Сначала мы стали разговаривать с гитаристом «Аквариума» Алексеем Зубаревым про кино, о кинопроизводстве, о его участии как композитора в создании многих фильмов.

– В свое время мы об этом с тобой уже говорили, и это было очень давно – лет сто или лет пятнадцать тому назад…

– Или сто пятнадцать.

– Да, что-то вот такое… Но как я понимаю, твоя кинодеятельность и теперь весьма активно продолжается. В каких формах? Это сериалы, игровые фильмы, детская музыка, инструментальная…

– Это и сериалы, и видовые, и документальные, и сейчас все это настолько развилось, что я понял – один уже работать не могу, – и мы начали работать с Колей Бичаном. Наверное, это началось еще до двухтысячного года. Я тогда оказался один, и я даже не умел на компьютере ничего делать, я даже включать его не умел. А до этого я работал с Никитой Ивановым-Номаном, он делал все, ну а я считал, что мое дело – это нотки и инструменты, а его – нажимать кнопки и заниматься звукозаписью, он очень хорошо умел помогать с аранжировками, с оркестровками, очень ценный человек, но в какой-то момент он решил действовать самостоятельно, и я оказался у разбитого корыта… Потому что…
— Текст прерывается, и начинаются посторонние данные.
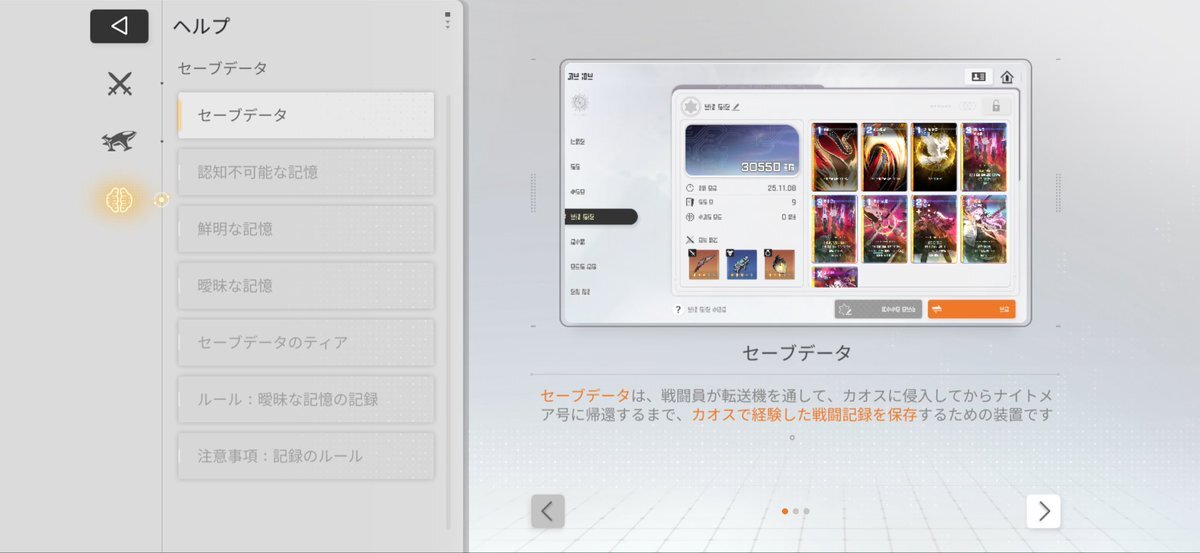Viewport: 1200px width, 553px height.
Task: Select 注意事項：記録のルール topic
Action: pos(306,456)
– Все это очень здорово и интересно, но я не стану скрывать, да ты это и сам знаешь, что тема моего разговора не будет иметь отношения к кино, но несколько к другой области жизни твоей. И снова вспоминается мне и тоже было много-много лет назад, когда после некоего концерта группы под названием «Аквариум» в «Юбилейном» тебя выступать не позвали…

– Да…

– И ты тогда был жутко обижен, и ты ругался, и я помню твое злобное интервью, в котором ты проклинал «Аквариум», и немало ругался, пусть и не совсем буквально, по поводу Бориса… получалось, что для тебя тогда была поставлена такая черта в жизни.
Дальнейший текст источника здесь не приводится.